There's probably a deep rooted issue buried deep in there. At a guess, he is spending to compensate for the fact his parents are no longer around and its a substitute for happiness. Ie. whilst he's out partying & buying stuff he's not thinking about it.

But until he has that lightbulb moment, you can't help him. All you can do is be there and help him pick up the pieces the best you can once he does.

MedusaIsHavingABadHairDay · 04/04/2011 16:09

He gets £600 a month and is in debt?! My DD1 gets £30 a week for food/bus fares and she has NO debt beyond her student loan.

Stop bailing him out because as long as he is helped he won't change. At some point the friends he has borrowed off will say 'no more' and then he will have to face up to it.
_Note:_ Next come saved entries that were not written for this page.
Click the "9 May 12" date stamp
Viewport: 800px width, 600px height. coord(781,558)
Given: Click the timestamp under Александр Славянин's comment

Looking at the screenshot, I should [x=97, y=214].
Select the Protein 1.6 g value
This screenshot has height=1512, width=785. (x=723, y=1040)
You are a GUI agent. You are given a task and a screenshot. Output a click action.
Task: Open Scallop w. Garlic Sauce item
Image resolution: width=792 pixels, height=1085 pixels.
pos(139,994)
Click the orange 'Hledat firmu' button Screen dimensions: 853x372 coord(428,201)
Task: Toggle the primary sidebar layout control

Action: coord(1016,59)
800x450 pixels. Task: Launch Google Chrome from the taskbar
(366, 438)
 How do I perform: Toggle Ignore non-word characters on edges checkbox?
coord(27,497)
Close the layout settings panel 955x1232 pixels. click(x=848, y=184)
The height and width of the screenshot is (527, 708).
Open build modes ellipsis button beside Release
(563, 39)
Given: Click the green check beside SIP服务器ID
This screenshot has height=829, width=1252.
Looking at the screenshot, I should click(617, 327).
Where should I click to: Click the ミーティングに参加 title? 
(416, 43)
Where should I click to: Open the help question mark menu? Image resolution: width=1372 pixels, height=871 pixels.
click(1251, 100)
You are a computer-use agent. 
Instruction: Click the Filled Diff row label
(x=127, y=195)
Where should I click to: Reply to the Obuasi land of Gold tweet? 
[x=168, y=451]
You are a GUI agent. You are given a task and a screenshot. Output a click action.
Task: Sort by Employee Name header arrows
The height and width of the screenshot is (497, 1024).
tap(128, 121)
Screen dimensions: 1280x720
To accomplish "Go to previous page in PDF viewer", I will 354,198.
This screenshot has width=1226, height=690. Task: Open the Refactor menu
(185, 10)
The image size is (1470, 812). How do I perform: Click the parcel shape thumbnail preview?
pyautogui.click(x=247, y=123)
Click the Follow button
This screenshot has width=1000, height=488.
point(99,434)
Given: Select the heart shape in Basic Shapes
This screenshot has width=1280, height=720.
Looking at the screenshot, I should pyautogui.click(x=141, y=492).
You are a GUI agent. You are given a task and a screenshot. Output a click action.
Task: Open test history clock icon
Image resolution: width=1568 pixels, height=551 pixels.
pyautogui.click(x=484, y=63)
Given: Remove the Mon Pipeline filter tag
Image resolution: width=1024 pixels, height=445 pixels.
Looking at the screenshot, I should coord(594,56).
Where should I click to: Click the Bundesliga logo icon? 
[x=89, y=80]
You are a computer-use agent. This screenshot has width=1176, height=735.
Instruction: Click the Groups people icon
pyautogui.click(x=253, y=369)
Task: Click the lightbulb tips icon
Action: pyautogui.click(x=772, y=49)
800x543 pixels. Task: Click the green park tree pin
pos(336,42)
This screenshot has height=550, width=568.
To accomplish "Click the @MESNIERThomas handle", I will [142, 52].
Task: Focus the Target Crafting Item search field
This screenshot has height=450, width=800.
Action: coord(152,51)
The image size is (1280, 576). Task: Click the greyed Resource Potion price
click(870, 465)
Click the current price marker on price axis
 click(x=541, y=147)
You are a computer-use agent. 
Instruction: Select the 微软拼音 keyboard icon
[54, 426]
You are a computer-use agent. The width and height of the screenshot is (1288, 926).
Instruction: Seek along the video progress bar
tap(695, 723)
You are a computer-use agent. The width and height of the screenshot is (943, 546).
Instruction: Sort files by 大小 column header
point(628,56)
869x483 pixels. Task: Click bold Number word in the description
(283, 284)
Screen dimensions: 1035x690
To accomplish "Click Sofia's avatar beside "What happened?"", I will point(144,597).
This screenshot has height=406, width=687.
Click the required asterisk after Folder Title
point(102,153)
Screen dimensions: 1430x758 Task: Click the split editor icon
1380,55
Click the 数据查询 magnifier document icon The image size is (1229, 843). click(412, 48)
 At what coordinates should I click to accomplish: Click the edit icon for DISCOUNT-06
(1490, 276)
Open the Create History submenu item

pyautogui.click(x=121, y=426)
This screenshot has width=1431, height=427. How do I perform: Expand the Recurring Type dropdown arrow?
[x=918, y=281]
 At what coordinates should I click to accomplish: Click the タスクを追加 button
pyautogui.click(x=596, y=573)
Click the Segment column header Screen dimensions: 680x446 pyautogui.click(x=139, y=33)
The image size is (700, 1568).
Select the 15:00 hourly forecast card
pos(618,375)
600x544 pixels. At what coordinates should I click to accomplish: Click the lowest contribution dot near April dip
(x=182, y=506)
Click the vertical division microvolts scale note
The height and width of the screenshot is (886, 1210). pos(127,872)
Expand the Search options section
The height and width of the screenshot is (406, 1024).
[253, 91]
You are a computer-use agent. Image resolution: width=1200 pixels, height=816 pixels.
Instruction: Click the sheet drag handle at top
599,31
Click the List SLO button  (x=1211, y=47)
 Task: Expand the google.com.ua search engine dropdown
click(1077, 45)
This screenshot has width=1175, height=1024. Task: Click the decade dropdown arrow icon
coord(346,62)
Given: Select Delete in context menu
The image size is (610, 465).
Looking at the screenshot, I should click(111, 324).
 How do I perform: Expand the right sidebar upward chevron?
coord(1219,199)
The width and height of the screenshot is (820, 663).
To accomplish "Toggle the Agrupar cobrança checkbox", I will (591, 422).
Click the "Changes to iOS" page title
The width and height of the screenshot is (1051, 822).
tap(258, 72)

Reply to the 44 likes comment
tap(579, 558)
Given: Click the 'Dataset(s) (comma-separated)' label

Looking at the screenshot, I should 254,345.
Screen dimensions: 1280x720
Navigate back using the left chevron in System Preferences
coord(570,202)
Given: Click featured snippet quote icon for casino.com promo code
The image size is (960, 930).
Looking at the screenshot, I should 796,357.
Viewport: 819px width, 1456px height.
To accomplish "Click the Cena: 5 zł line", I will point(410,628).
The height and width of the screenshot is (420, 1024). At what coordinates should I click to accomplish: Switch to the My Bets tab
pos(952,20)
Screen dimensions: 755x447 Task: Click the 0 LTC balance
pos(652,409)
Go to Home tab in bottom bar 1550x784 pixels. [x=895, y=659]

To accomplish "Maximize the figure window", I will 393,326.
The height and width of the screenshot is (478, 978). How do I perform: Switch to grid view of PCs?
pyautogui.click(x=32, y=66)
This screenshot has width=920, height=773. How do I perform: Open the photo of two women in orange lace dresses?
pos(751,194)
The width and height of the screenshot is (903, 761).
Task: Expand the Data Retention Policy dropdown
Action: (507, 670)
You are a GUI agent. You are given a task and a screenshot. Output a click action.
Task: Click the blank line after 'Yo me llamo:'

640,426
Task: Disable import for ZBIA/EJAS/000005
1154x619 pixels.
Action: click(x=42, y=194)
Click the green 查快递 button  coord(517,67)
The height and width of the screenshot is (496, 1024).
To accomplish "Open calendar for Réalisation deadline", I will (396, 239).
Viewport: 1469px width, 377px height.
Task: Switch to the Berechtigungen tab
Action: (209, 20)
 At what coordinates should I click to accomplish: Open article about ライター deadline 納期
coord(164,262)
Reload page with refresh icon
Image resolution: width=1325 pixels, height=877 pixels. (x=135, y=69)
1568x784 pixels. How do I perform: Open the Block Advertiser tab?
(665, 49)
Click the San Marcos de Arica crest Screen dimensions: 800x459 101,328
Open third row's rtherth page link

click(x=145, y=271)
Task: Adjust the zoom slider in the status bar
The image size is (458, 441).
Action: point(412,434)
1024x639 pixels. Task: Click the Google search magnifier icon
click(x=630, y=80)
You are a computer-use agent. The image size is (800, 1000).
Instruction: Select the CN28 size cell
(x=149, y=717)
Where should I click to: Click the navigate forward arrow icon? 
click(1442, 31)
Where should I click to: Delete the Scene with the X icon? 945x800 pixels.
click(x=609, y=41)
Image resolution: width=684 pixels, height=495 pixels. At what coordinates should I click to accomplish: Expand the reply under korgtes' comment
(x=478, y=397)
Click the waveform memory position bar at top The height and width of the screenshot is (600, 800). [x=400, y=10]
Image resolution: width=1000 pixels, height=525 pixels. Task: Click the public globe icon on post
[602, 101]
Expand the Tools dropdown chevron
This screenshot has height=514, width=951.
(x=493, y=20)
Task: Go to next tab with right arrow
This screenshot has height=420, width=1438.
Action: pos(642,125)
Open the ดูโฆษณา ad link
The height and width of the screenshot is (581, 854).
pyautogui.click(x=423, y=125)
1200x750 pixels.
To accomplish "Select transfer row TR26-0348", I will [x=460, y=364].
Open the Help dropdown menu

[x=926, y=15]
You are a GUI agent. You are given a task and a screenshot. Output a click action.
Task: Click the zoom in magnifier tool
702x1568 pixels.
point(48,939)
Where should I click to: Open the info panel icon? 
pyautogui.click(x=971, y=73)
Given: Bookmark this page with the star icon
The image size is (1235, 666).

HE needs to speak to the uni people about his trip money.. face up to his problems himself. And with £600 a month coming in he should be able to find amount soon...

I have a son (17) who can't manage money at all and I know how utterly frustrating it is:(

mumeeee · 04/04/2011 19:39

Stop bailing him out. DD2 wasn't very good at budgeting before she went to uni. But when she went we said we would pay her rent and that was all. Everything else she paid for out of her student laon that included stuf for her course, food and going out, She did spend most of her loan and didn't have much left at the end of her first year bit she had no other debt exxept her loan.
She is now in her second year and is sharing a house with freiends, We pay most of her rent but she contributes to this and pays all bills EG electric and water. as well as all other living costs.
She has now got a part time job so she'll be able to pay her own rent over the summer. She3 knows that we will not give her any more money and wouldn't ask for it,

Mum2U · 05/04/2011 08:48

NiceGuy2. The reason I said make a cheque payable to the trip organisers is that

  1. he wont get his hands directly on the money

  2. the trip may exist and be an important part of his course

  3. the trip may not exist and it may be a ruse to get more cash which he wont get if the cheque is made out to someone else.

The rest I said is the very important part

"It's time he dealt with his own money problems - if he is 18 he is responsible for how he deals with things - yes it's scarey - but there comes a time where we have to let go and let them learn lessons the hard way."

savoycabbage · 05/04/2011 08:52

I wouldn't pay for the trip. He will have to get a job or fail that module.

WelshCerys · 05/04/2011 11:01

A thought - been round unis lately with my DS2 and impressed by the amount of support that is available to students. Of course, as your chap is over 18, there may be a limited amount of info anyone at the Uni will give you but you could try - perhaps with his tutor - a welfare service - the SU might have some ideas? Even if you just write a letter for someone to mull over.

Someone, somehow, might be able to speak/work with him to help before his debts get out of hand and before this becomes a way of life.

This must be so frustrating and I agree with an earlier post that says that the loss of his parents may be behind this behaviour - or be contributing to it. Again, at Uni, do the support services know - could they help? I realise that this is a long shot but I do, occasionally, get some sense out of the less legalistic members of staff at DS's sixth form college (he's 19).

Good luck - you're clearly a fantastic guardian to him. Another thought - must the pension be available to him, in full, each month? It's a huge amount for a youngster with no dependents!

Niceguy2 · 06/04/2011 15:30

Mum2U

I understand why you suggested it. But this is where you end up treating the symptom but not curing the disease.

Again what happens is that he's in effect got the money (albeit via cheque), he's lost nothing and hasn't learned a lesson.

I agree he needs to learn the hard way and ultimately that may well involve him losing his uni place.